WORK TO COMPLETE:
(a) Summarize the passage on the DLI and the Real in two sentences.
(b) In the passage on the DLI and the Real, list every quality that the Real is said to always remain.
(c) Output the portion of the passage on the DLI and the Real between "So DLI is never" and "of givenness' (54).", inclusive.

So DLI is never an ontic concept pertaining to particularities that are manifest or given within the world, nor is it ontological or metaphysical. It only has meaning, Laruelle says, for the Real understood as One and has no meaning at all 'for the matter deducted via the World's mode of givenness' (54).

Most decisively the determination or causality proper to the DLI is unilateral or entirely one-way. That is to say, while the immanent Real determines universally, it is never itself determined, it is never touched or affected by what it determines. It remains always entirely indeterminate, indivisible, autonomous and One. This logic of universal and unilateral determination or causality is perhaps the single most important operation of non-Marxism and of non-philosophy more generally. According to this logic all other forms of causality are necessarily secondary. From the perspective of the DLI all the modes of causality known to philosophy or metaphysics are themselves also and necessarily Determined-in-the-Last-Instance by or through the radical immanence of the Real. As Laruelle puts it:

every secondary causality, as multiple as it is, is only taken into account and introduced within the final "reckoning" on the condition of "passing" through the principle causality or through the infrastructure, toward which the secondary causality is by definition "indebted" (42)

There is a strong resemblance here with theological occasionalism, the difference being that the one true God and one true cause is substituted with the Real as One and the DLI as the sole principle causality. This difference, of course, is decisive, for where occasionalism is in the service of transcendence, the causality of the DLI makes sense only in and through the axiom of radical immanence.

[Records from a data source]
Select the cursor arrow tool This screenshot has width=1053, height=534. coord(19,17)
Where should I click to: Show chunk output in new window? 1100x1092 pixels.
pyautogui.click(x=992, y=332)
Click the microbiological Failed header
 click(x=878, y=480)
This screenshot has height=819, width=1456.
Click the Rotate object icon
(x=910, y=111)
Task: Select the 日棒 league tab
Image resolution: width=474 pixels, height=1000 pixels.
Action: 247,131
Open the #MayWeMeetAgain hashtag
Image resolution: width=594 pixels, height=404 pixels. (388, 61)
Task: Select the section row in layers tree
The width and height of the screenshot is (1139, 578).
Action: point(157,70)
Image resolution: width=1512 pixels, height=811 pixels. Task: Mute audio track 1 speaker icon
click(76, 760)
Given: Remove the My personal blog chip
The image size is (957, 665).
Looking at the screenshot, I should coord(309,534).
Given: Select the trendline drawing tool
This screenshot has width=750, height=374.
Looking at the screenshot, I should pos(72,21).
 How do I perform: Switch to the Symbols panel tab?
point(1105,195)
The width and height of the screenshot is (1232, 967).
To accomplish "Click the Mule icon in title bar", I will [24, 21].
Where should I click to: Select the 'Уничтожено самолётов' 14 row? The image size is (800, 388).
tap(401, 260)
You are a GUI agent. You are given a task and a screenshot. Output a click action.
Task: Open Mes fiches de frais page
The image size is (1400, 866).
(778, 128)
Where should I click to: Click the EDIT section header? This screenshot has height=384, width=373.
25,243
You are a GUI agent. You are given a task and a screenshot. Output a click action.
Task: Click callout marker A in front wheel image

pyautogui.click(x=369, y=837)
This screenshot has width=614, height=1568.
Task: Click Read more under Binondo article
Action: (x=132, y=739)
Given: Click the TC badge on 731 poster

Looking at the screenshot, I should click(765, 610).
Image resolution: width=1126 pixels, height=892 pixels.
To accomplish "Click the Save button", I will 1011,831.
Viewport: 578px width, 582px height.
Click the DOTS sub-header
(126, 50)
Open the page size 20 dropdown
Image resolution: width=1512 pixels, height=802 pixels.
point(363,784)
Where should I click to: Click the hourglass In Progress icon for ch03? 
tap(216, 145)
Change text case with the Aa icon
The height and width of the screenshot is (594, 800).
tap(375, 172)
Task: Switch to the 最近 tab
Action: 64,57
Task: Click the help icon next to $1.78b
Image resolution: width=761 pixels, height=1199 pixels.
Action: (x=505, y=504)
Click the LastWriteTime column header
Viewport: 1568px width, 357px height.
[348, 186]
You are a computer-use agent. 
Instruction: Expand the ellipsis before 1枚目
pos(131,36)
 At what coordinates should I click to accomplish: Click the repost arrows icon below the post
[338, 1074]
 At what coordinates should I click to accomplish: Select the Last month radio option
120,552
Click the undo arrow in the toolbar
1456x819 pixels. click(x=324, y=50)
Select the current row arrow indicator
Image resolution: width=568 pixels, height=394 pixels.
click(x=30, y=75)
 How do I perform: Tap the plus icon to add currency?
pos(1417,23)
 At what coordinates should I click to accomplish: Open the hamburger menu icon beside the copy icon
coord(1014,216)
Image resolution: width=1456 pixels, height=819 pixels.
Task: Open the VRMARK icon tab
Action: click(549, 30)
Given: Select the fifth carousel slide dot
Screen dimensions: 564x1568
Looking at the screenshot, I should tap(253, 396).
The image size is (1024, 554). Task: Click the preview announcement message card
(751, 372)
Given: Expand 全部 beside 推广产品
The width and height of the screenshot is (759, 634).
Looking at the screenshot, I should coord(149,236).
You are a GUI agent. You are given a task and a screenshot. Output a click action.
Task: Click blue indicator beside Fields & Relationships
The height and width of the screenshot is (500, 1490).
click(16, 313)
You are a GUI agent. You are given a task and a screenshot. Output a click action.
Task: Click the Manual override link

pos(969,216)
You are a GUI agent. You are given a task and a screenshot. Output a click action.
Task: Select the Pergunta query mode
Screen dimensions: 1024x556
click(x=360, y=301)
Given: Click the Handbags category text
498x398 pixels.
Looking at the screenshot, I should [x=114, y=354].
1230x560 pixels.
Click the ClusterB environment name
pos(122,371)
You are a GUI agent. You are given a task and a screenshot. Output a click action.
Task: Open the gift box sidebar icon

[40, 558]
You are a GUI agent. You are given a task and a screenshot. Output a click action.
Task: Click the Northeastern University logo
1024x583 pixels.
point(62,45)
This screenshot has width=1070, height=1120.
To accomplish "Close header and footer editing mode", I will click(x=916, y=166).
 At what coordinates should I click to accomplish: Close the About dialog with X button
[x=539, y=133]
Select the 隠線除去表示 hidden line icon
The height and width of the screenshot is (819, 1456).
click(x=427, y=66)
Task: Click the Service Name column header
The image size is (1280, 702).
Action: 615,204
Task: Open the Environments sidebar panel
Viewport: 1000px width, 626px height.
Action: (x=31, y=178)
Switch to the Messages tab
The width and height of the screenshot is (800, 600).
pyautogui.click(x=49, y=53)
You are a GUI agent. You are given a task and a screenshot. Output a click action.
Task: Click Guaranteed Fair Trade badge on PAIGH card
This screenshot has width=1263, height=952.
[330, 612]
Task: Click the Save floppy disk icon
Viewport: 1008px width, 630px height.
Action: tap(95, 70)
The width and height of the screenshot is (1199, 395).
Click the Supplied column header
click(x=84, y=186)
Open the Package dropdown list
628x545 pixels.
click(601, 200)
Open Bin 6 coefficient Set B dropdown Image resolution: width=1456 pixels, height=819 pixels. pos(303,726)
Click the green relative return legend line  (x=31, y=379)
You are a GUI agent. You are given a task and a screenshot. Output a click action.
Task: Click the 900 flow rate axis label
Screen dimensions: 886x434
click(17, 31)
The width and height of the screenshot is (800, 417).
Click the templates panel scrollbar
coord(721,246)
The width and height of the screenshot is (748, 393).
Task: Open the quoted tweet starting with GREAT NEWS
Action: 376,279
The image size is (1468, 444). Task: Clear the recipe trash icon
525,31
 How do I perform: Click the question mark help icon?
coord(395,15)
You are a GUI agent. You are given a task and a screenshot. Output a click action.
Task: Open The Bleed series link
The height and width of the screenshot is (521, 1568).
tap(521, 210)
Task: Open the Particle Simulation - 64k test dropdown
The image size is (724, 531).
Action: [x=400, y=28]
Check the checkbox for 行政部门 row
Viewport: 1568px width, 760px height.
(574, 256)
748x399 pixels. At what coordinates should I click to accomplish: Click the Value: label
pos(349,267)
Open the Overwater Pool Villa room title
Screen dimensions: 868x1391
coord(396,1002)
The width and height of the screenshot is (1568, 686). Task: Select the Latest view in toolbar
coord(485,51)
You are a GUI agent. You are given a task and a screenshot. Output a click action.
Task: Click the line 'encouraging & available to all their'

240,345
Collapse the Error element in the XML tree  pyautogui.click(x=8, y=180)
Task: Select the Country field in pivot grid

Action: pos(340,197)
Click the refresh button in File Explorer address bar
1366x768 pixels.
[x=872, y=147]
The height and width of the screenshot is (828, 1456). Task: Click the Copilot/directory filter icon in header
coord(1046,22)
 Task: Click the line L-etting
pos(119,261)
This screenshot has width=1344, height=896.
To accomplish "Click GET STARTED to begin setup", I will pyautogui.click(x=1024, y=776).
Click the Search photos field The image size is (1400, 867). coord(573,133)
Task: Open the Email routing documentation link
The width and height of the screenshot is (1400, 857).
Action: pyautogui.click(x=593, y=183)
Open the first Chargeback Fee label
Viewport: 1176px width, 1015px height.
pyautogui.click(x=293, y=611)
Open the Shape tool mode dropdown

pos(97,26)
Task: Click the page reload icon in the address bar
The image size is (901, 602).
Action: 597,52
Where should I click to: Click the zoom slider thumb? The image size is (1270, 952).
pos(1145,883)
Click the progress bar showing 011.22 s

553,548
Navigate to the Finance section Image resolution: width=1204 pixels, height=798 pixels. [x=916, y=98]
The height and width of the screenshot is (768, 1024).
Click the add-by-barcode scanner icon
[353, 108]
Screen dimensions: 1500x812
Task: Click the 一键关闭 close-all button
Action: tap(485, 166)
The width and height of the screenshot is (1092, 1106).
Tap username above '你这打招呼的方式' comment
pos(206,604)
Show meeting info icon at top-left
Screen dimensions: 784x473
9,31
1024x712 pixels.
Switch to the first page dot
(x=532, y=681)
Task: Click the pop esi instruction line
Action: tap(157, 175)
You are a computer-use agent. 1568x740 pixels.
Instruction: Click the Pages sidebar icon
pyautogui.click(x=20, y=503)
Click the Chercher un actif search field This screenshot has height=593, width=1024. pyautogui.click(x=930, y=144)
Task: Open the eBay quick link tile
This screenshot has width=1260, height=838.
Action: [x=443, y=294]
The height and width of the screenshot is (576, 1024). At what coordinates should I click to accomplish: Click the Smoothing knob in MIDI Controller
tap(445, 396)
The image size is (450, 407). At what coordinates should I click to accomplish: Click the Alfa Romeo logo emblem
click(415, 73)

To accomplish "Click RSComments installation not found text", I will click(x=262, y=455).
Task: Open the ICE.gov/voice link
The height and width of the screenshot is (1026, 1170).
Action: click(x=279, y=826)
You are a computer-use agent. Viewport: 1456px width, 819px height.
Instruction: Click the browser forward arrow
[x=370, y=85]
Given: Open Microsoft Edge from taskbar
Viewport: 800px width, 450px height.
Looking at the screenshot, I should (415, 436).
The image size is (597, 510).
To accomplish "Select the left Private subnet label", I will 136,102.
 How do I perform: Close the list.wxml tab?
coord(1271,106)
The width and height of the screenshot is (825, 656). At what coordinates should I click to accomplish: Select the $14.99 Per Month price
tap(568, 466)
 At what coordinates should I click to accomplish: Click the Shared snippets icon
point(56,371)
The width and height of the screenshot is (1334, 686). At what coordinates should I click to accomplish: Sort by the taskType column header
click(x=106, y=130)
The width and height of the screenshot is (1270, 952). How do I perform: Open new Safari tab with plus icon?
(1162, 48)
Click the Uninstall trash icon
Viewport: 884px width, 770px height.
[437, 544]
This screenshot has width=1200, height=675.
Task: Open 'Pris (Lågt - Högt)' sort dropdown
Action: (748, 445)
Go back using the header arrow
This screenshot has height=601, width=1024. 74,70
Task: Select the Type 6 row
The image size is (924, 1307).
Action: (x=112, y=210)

TASK-BY-TASK ANSWERS:
(a) The DLI is neither ontic nor ontological or metaphysical; it has meaning only for the Real understood as One, and its causality is unilateral, since the immanent Real determines universally without ever being determined, which makes every other form of causality secondary. This resembles theological occasionalism, except that the Real as One and the DLI take the place of the one true God and cause, and the DLI serves radical immanence rather than transcendence.

(b)
- indeterminate
- indivisible
- autonomous
- One

(c)
So DLI is never an ontic concept pertaining to particularities that are manifest or given within the world, nor is it ontological or metaphysical. It only has meaning, Laruelle says, for the Real understood as One and has no meaning at all 'for the matter deducted via the World's mode of givenness' (54).